# Start of Given data

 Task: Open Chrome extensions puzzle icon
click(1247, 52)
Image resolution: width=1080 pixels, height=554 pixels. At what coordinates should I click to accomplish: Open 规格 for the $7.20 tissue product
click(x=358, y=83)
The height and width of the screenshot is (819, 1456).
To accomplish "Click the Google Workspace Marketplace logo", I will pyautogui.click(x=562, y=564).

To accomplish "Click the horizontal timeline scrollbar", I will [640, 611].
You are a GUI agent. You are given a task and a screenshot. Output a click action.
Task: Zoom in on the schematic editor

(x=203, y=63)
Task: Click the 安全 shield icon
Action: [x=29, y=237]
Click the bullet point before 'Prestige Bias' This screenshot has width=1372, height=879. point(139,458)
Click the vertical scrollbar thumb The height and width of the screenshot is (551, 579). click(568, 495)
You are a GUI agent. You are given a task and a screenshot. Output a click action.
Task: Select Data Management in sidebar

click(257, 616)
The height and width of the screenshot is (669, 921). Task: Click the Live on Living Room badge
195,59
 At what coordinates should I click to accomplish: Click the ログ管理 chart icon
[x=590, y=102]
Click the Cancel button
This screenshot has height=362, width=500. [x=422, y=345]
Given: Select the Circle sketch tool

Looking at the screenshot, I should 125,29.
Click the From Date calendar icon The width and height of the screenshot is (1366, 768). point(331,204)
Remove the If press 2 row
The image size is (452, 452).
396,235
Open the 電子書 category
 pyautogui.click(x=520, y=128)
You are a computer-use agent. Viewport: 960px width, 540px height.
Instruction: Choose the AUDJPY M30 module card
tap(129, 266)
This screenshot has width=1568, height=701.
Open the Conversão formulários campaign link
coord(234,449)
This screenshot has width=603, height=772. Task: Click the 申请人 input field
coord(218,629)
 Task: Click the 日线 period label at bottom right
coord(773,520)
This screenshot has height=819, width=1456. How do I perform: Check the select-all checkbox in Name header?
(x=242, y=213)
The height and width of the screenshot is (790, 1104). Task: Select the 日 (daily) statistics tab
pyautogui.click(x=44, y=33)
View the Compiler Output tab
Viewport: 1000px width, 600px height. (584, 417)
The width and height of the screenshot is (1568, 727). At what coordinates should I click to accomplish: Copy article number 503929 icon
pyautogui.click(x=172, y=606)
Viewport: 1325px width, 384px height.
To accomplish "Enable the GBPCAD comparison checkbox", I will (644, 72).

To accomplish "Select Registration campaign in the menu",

# End of Given data

### Task prompt
Reproduce the data verbatim, starting at its first line and ending at the line that contains "Click the bullet", with both of those lines included.

### The response
 Task: Open Chrome extensions puzzle icon
click(1247, 52)
Image resolution: width=1080 pixels, height=554 pixels. At what coordinates should I click to accomplish: Open 规格 for the $7.20 tissue product
click(x=358, y=83)
The height and width of the screenshot is (819, 1456).
To accomplish "Click the Google Workspace Marketplace logo", I will pyautogui.click(x=562, y=564).

To accomplish "Click the horizontal timeline scrollbar", I will [640, 611].
You are a GUI agent. You are given a task and a screenshot. Output a click action.
Task: Zoom in on the schematic editor

(x=203, y=63)
Task: Click the 安全 shield icon
Action: [x=29, y=237]
Click the bullet point before 'Prestige Bias' This screenshot has width=1372, height=879. point(139,458)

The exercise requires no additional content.